Antimetastatic activity of seongsanamide B in γ-irradiated human lung cancer
Ga-Hee Ryoo,
Geum Jin Kim,
Ah-Reum Han,
Chang Hyun Jin,
Hunmin Lee,
Joo-Won Nam,
Hyukjae Choi,
Chan-Hun Jung
Affiliations
Ga-Hee Ryoo
Advanced Radiation Technology Institute, Korea Atomic Energy Research Institute, Jeongeup-si, Jeollabuk-do, 56212, South Korea
Geum Jin Kim
College of Pharmacy, Yeungnam University, Gyeongsan-si, Gyeongsangbuk-do, 38541, South Korea; Research Institute of Cell Culture, Yeungnam University, Gyeongsan-si, Gyeongsangbuk-do, 38541, South Korea
Ah-Reum Han
Advanced Radiation Technology Institute, Korea Atomic Energy Research Institute, Jeongeup-si, Jeollabuk-do, 56212, South Korea
Chang Hyun Jin
Advanced Radiation Technology Institute, Korea Atomic Energy Research Institute, Jeongeup-si, Jeollabuk-do, 56212, South Korea
Hunmin Lee
College of Pharmacy, Yeungnam University, Gyeongsan-si, Gyeongsangbuk-do, 38541, South Korea
Joo-Won Nam
College of Pharmacy, Yeungnam University, Gyeongsan-si, Gyeongsangbuk-do, 38541, South Korea
Hyukjae Choi
College of Pharmacy, Yeungnam University, Gyeongsan-si, Gyeongsangbuk-do, 38541, South Korea; Research Institute of Cell Culture, Yeungnam University, Gyeongsan-si, Gyeongsangbuk-do, 38541, South Korea; Corresponding author. College of Pharmacy, Yeungnam University, Gyeongsan-si, Gyeongsangbuk-do, 38541, South Korea.
Chan-Hun Jung
Jeonju AgroBio-Materials Institute, Jeonju-si, Jeollabuk-do, 54810, South Korea; Corresponding author. JeonJu AgroBio-Materials Institute, Jeonju-si, Jeollabuk-do, 54810, South Korea.

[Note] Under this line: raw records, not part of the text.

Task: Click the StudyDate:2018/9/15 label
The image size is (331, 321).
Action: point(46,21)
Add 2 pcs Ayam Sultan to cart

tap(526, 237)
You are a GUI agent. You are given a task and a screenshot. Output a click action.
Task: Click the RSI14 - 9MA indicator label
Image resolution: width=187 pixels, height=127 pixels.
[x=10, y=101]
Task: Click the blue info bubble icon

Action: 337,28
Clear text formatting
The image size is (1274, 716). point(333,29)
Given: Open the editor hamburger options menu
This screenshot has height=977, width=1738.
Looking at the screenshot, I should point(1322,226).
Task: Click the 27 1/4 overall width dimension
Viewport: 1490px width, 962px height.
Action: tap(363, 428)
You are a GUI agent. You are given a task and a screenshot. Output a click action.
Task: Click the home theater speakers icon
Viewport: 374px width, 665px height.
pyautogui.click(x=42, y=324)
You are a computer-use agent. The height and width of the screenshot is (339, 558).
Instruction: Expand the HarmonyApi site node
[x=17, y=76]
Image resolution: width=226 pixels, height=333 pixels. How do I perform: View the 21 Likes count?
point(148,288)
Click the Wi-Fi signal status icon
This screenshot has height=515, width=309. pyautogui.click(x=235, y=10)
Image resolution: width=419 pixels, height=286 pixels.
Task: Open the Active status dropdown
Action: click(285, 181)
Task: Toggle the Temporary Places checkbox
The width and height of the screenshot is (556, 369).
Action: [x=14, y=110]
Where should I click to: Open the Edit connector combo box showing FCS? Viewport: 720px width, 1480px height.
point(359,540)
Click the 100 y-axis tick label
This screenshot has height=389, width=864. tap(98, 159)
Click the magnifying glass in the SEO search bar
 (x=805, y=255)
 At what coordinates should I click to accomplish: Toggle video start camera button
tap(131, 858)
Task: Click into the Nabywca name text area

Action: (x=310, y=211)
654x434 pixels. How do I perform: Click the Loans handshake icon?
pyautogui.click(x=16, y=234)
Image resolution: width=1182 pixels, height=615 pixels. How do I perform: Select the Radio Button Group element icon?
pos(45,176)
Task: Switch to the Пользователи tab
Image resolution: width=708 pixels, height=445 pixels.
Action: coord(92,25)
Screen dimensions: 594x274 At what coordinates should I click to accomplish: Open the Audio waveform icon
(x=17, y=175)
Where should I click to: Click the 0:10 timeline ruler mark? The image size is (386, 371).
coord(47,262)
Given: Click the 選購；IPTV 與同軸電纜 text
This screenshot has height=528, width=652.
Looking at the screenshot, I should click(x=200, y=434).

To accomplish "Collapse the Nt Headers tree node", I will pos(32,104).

Lung cancer, which has a high incidence and mortality rates, often metastasizes and exhibits resistance to radiation therapy. Seongsanamide B has conformational features that suggest it has therapeutic potential; however, its antitumor activity has not yet been reported. We evaluated the possibility of seongsanamide B as a radiation therapy efficiency enhancer to suppress γ-irradiation-induced metastasis in non-small cell lung cancer. Seongsanamide B suppressed non-small cell lung cancer cell migration and invasion caused by γ-irradiation. Furthermore, it suppressed γ-irradiation-induced upregulation of Bcl-XL and its downstream signaling molecules, such as superoxide dismutase 2 (SOD2) and phosphorylated Src, by blocking the nuclear translocation of phosphorylated STAT3. Additionally, seongsanamide B markedly modulated the γ-irradiation-induced upregulation of E-cadherin and vimentin. Consistent with the results obtained in vitro, while seongsanamide B did not affect xenograft tumor growth, it significantly suppressed γ-irradiation-induced metastasis by inhibiting Bcl-XL/SOD2/phosphorylated-Src expression and modulating E-cadherin and vimentin expression in a mouse model. Thus, seongsanamide B may demonstrate potential applicability as a radiation therapy efficiency enhancer for lung cancer treatment.